- Fraud resulting from making payments over unsecured web pages.
- Bogus ticketing sites – fake websites and email offers for tickets that do not exist.
- Bogus posts on fan forums – buying tickets that do not exist.
- Not receiving tickets, having transferred money directly into a fraudster’s bank account.
- Receiving tickets which do not match the seller’s description.
Safe ticket buying
- Buy tickets only from the venue box office, promoter, official agent or reputable ticket exchange sites.
- Remember that paying by credit card offers greater protection than with other methods in terms of fraud, guarantees and non-delivery.
- Double check all details of your ticket purchase before confirming payment.

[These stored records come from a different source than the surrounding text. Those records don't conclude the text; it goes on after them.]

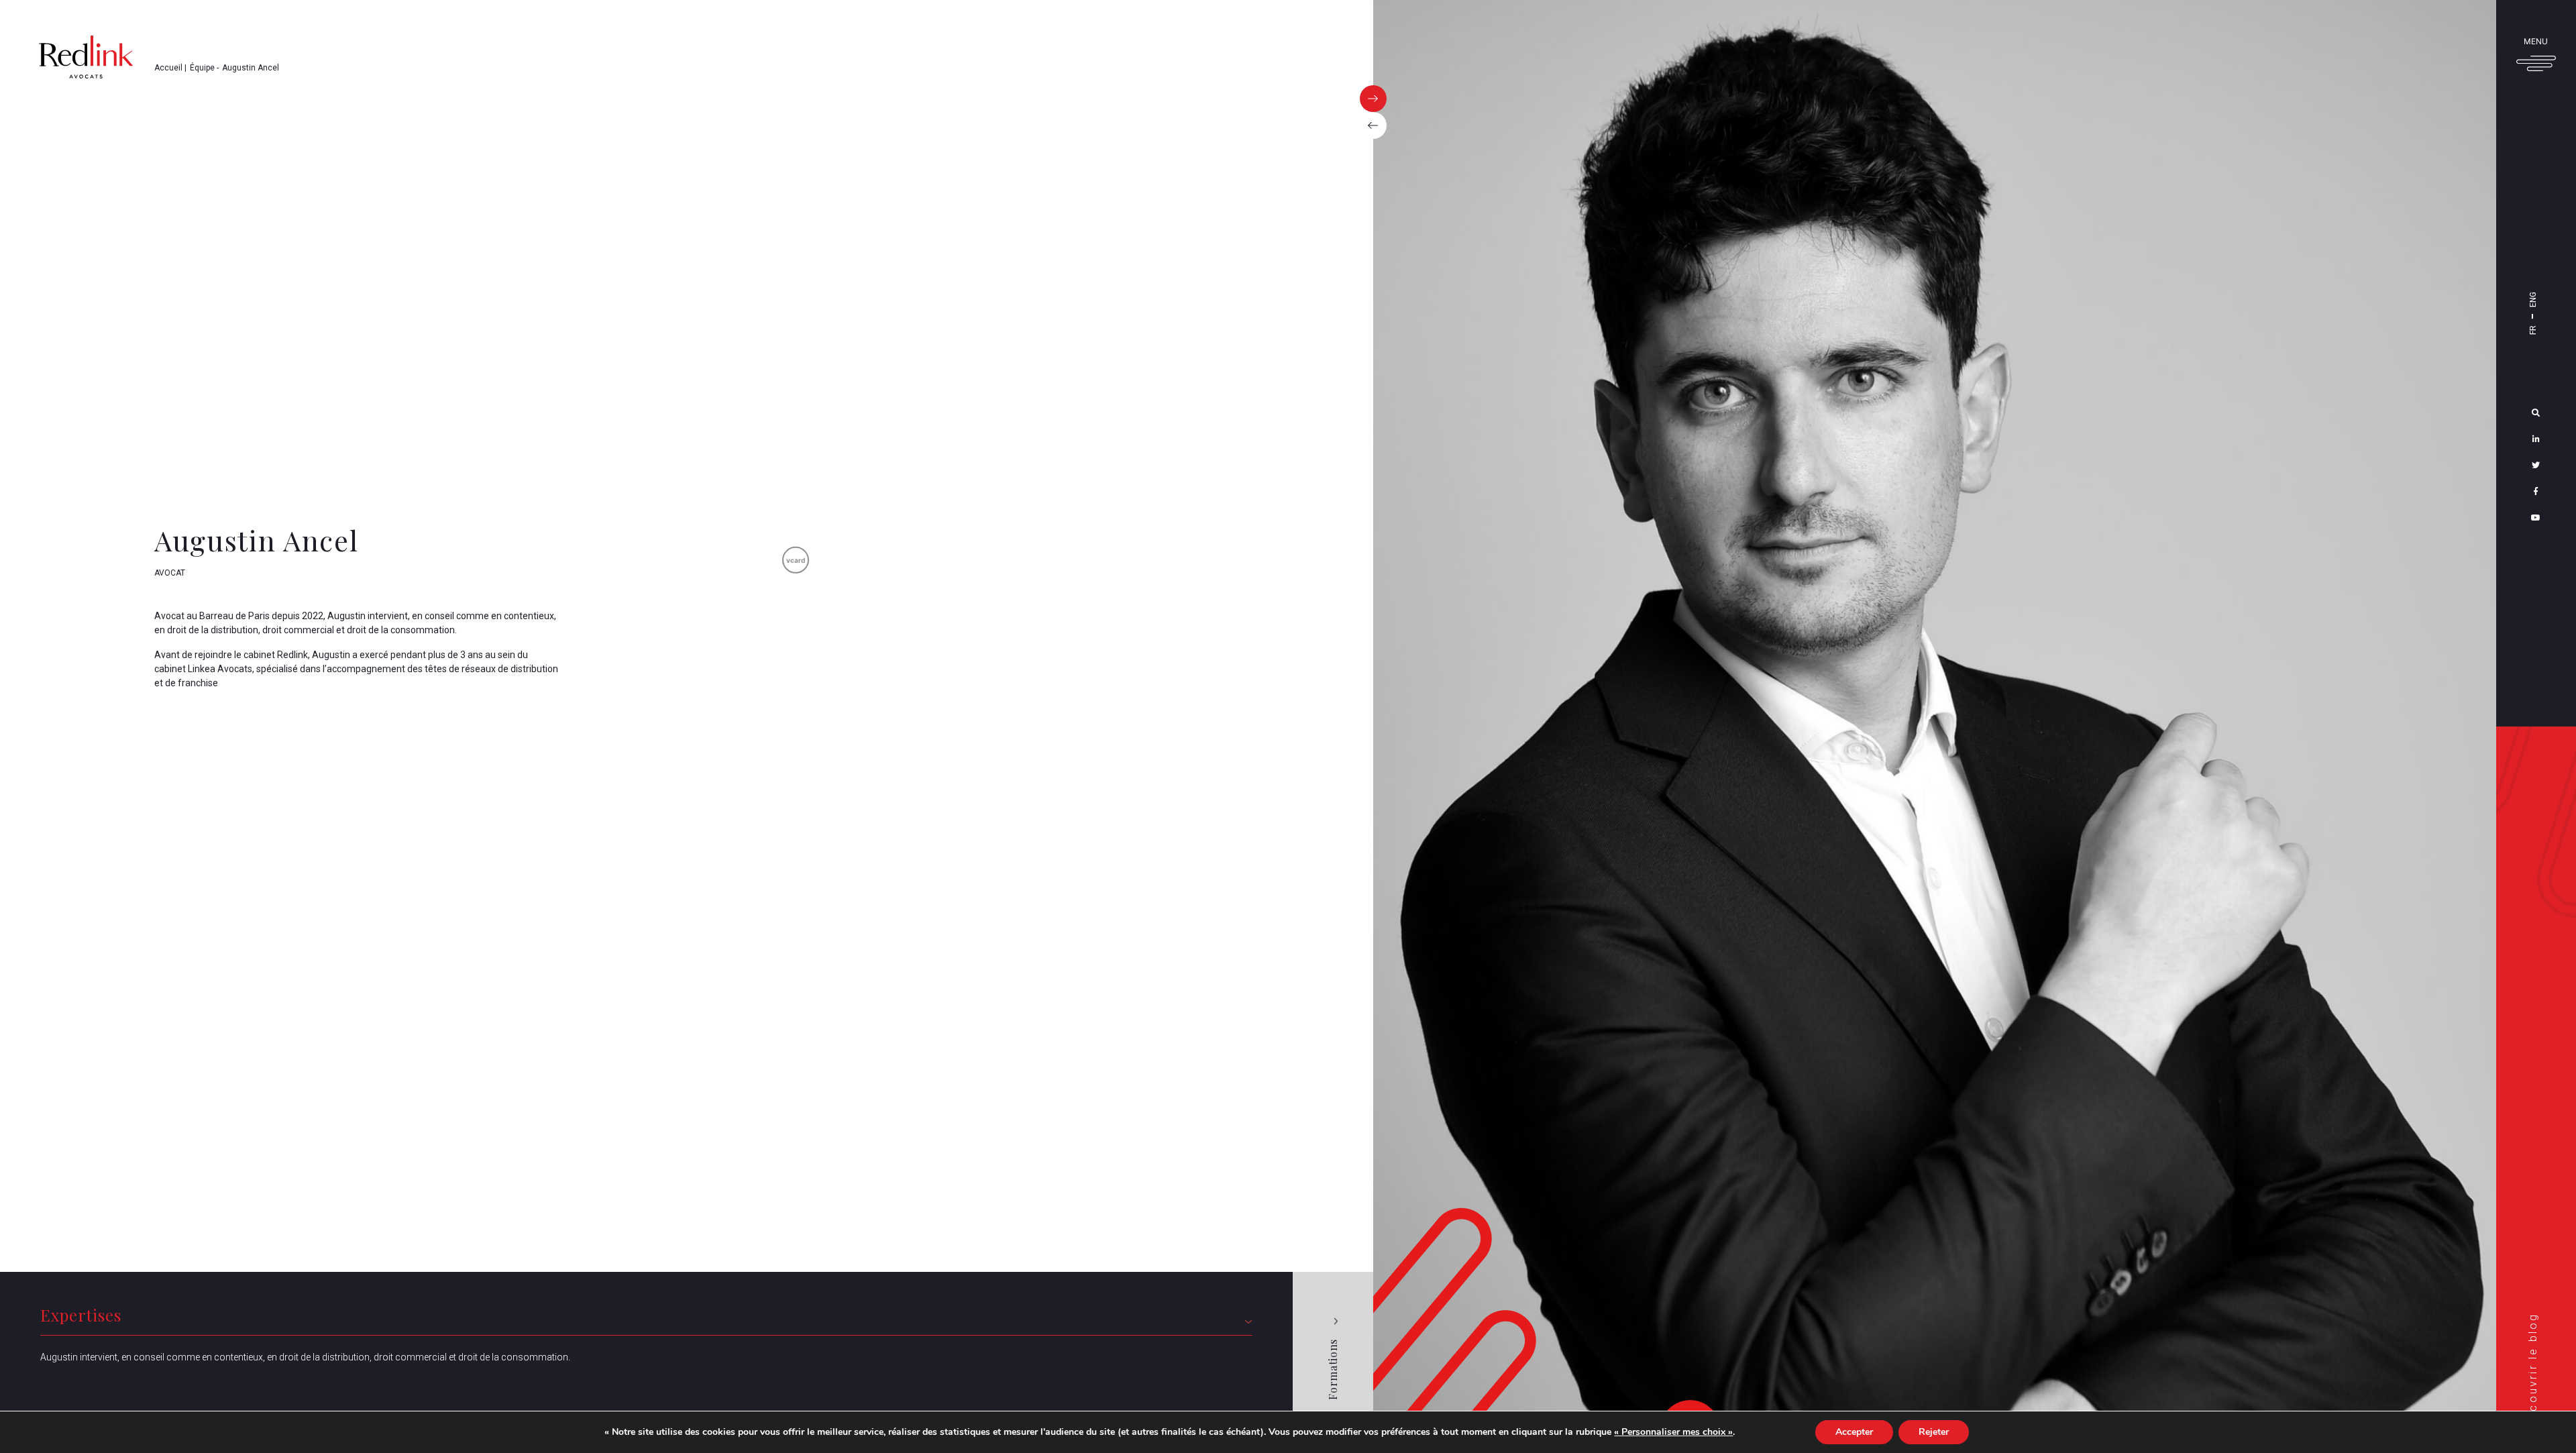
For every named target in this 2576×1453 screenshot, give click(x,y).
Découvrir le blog (2532, 1370)
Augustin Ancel (250, 67)
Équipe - (204, 67)
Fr (2533, 330)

- Do not reply to unsolicited emails from sellers you don’t recognise.
- Before entering payment card details on a website, ensure that the link is secure, in two ways:
- There should be a padlock symbol in the browser window frame, which appears when you attempt to log in or register. Be sure that the padlock is not on the page itself … this will probably indicate a fraudulent site.
- The web address should begin with ‘https://’. The ‘s’ stands for ‘secure’.

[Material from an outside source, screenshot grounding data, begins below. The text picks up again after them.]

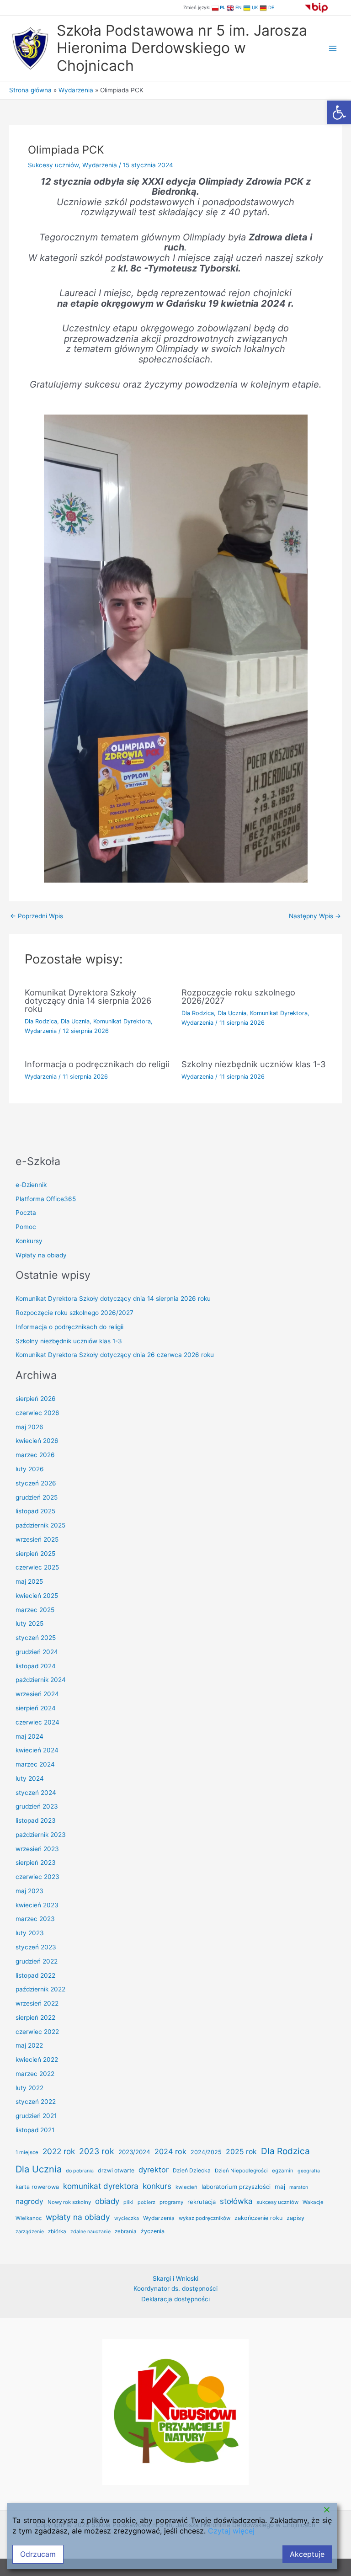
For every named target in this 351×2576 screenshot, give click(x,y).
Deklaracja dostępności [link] (175, 2374)
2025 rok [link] (241, 2151)
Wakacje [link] (313, 2202)
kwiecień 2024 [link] (37, 1750)
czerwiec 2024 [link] (37, 1722)
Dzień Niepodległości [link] (241, 2170)
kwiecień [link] (186, 2187)
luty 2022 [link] (29, 2088)
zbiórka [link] (57, 2231)
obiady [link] (107, 2201)
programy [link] (171, 2202)
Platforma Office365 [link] (46, 1199)
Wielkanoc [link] (29, 2218)
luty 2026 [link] (30, 1469)
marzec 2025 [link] (35, 1609)
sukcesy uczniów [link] (277, 2202)
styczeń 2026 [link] (36, 1483)
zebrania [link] (126, 2231)
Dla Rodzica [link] (41, 1021)
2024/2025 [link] (206, 2152)
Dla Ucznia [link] (75, 1021)
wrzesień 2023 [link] (37, 1848)
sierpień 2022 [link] (35, 2017)
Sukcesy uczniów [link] (53, 165)
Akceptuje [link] (307, 2554)
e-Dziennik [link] (31, 1184)
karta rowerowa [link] (37, 2186)
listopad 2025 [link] (35, 1511)
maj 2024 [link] (29, 1736)
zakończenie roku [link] (258, 2217)
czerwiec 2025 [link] (37, 1567)
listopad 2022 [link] (35, 1975)
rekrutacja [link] (201, 2201)
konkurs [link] (157, 2186)
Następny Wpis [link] (315, 916)
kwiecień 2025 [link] (37, 1595)
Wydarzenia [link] (99, 165)
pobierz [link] (146, 2202)
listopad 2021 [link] (35, 2130)
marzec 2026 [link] (35, 1454)
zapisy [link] (295, 2217)
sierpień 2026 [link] (36, 1398)
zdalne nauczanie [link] (90, 2232)
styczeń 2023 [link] (36, 1947)
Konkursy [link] (29, 1241)
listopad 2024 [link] (36, 1666)
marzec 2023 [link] (35, 1918)
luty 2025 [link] (29, 1623)
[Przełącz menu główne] (333, 48)
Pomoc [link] (26, 1226)
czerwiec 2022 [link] (37, 2031)
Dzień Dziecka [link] (192, 2170)
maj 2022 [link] (29, 2045)
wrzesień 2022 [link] (37, 2003)
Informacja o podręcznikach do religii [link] (97, 1064)
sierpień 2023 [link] (36, 1862)
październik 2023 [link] (41, 1834)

- The above indicate only that the link between you and the website owner is secure, and not that the site itself is authentic. You need to do this by carefully checking the address for subtle misspellings, additional words and characters and other irregularities.
- Some websites will redirect you to a third-party payment service (such as WorldPay). Ensure that these sites are secure before you make your payment.

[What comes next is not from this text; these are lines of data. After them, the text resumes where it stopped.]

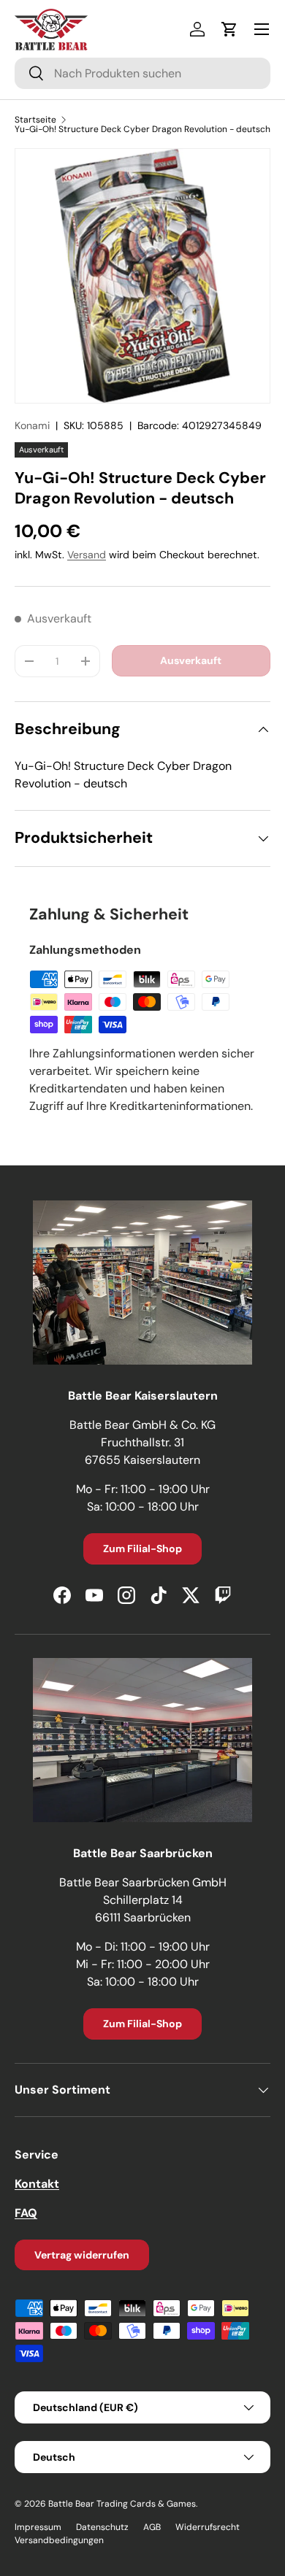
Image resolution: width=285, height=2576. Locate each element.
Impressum (38, 2527)
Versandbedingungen (59, 2540)
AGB (152, 2527)
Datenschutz (102, 2527)
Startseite (35, 119)
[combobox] (142, 73)
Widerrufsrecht (207, 2527)
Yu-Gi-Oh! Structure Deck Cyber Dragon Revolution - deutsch (142, 129)
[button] (229, 29)
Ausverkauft (190, 660)
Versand (86, 554)
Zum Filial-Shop (142, 1548)
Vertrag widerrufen (81, 2254)
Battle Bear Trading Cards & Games (122, 2504)
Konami (32, 425)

- Safeguard and remember the password you have chosen for the extra verification services used on some websites, such as Verified by Visa.
- In the event that you choose to buy tickets from an individual (for example on eBay), never transfer the money directly into their bank account but use a secure payment site such as PayPal, where money is transferred between two electronic accounts.
- Always log out of sites into which you have logged in or registered details. Simply closing your browser is not enough to ensure privacy.
- Keep receipts.
- Check credit card and bank statements carefully after ticket purchase to ensure that the correct amount has been debited, and also that no fraud has taken place as a result of the transaction.
- Ensure you have effective and updated antivirus/antispyware software and firewall running before you go online.
If you think you have been a victim of fraud: Report it to Action Fraud, the UK’s national fraud reporting centre by calling 0300 123 20 40 or by visiting www.actionfraud.police.uk. If you are in Scotland, contact Police Scotland on 101.
If you’ve experienced cybercrime, you can contact the charity Victim Support for free and confidential support and information.